Talking to Record in an interview published on Sunday, Gomes was drawn on ‘the possibility that Pinto could have accessed Benfica emails’ saying “there is a past of deliquency” attached to Benfica boss Luís Filipe Vieira, and that “numerous elements point to the fact that Benfica may have a special interest in having someone who has a large number of documents from several clubs being brought under control, along with his archive”.
She told Record: “We know the club’s top official is referenced in various lists of large debtors in the country who have not paid several loans…”
And she said that Benfica was one of the Portugal’s clubs “most involved in accusations and allegations of involvement in schemes of corruption”.
“Not just the club” in fact, but those “principally responsible” for it.
Other news sources reported over the weekend that Public Ministry investigators are most certainly investigating “suspicions of fiscal crimes committed in Portuguese football”.
Rui Pinto is reported to have been visited by Portuguese tax inspectors as he awaited the extradition process in Hungary.
According to SIC television the inquiries were unrelated to the case that led to (his) extradition.

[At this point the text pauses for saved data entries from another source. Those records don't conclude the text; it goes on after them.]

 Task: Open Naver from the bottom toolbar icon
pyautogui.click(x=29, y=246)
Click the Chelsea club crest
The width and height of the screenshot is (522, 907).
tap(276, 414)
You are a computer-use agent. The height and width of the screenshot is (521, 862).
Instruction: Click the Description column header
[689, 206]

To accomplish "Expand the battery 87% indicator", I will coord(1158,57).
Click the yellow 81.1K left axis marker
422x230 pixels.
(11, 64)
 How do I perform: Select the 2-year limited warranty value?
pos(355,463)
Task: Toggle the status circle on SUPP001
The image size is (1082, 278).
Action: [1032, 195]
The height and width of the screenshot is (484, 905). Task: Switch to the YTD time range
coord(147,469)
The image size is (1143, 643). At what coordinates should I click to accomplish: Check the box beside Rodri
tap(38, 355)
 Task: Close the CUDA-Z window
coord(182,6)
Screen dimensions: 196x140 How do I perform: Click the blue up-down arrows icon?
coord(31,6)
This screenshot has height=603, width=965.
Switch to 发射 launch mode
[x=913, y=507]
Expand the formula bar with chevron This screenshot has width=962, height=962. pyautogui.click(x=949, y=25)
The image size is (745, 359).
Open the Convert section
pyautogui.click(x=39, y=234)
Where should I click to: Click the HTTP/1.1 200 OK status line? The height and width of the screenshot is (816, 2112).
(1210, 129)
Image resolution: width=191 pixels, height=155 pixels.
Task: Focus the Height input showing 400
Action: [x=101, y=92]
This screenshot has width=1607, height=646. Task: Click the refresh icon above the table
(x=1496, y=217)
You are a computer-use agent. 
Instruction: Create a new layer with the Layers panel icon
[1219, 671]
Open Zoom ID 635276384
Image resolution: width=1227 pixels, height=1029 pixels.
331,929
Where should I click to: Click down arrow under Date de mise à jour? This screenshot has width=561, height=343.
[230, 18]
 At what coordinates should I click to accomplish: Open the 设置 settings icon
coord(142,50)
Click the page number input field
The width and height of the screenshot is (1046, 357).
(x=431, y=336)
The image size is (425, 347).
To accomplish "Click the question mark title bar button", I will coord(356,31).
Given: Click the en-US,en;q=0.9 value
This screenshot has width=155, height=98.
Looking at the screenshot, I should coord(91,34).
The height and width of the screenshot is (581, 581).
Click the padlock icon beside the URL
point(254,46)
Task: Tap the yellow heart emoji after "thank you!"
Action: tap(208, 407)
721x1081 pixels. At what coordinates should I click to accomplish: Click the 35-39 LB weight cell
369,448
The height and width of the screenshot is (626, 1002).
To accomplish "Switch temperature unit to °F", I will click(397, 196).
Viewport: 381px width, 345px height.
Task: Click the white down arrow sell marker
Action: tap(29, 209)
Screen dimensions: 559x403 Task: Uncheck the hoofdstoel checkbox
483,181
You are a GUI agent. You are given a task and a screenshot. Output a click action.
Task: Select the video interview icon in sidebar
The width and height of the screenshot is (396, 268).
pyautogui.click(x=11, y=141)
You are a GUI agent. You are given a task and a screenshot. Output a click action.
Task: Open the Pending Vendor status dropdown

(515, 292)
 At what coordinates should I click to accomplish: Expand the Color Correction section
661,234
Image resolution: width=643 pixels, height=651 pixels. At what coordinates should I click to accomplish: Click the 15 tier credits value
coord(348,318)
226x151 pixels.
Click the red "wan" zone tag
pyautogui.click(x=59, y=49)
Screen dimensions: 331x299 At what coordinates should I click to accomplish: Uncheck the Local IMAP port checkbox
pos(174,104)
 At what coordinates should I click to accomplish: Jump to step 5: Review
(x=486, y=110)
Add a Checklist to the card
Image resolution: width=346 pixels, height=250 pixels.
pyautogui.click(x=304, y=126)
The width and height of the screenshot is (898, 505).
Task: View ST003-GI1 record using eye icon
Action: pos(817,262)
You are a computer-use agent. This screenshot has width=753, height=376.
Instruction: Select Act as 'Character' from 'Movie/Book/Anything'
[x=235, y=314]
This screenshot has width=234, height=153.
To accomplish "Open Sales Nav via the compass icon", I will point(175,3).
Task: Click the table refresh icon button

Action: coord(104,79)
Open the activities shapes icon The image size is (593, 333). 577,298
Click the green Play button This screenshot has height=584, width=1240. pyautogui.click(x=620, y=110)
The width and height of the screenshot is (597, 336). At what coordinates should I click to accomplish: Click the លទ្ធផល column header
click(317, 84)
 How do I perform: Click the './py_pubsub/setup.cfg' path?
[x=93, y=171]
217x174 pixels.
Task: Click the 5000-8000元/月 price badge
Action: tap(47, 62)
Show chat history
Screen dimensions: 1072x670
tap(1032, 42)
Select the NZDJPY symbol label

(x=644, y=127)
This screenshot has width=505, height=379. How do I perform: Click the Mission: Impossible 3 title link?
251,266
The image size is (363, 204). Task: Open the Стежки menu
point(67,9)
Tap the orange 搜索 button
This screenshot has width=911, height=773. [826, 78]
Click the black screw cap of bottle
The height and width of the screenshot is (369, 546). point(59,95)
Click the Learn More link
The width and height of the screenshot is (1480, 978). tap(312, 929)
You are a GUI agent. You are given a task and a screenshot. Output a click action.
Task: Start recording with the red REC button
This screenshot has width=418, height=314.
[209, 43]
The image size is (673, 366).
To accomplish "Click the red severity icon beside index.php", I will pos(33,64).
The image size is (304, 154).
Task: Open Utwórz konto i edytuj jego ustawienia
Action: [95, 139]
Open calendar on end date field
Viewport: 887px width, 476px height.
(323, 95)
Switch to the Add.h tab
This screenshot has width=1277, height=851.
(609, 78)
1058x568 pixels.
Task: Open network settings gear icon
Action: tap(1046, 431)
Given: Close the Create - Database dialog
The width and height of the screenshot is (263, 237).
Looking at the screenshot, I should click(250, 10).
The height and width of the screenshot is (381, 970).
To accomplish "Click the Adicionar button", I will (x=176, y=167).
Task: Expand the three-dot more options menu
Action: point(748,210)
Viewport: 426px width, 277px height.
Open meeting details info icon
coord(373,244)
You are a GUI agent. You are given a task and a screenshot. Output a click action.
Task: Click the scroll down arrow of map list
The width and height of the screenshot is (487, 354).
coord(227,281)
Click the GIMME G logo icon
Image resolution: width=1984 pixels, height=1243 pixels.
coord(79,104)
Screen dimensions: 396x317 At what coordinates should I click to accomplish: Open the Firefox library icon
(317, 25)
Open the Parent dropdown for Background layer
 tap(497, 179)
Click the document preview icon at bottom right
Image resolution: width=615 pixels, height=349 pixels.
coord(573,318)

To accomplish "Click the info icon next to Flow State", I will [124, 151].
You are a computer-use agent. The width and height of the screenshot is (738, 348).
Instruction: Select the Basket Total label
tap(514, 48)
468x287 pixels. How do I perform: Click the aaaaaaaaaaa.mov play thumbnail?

Inflaming the situation could have been Gomes’ comments about what she considered the “extraordinary” fact that both Benfica and its management body have skipped accusations in the criminal case e-toupeira (click here).
“There is something very alarming about the levels of intimidation that explain that certain sectors within the police and judicial system do not act as they were supposed to be required to act,” she said.
Gomes is due to stand down as a Socialist MEP after the European elections in May, but she has said she will be continuing to concentrate on tackling corruption – whether in Portugal or elsewhere.
Reacting to news that Benfica and Luís Filipe Vieira intend to sue her, Gomes has been sanguine, sticking by her words, and ‘awaiting developments with all tranquility”.
This is not Gomes first public run-in over so-called defamation. In 2017, Douro Azul shipping boss Mário Ferreira vowed that he would be pursuing her through the courts the minute her immunity as an MEP ran out for what he denounced as “lies” about his bargain-basement purchase of a cruiseship that cost Portuguese taxpayers €70,000 (click here).
Again, Gomes has remained steadfast over everything she said, contending that she didn’t actually name anyone as responsible for the so-called corruption in this case, just that the issue “smells” of it.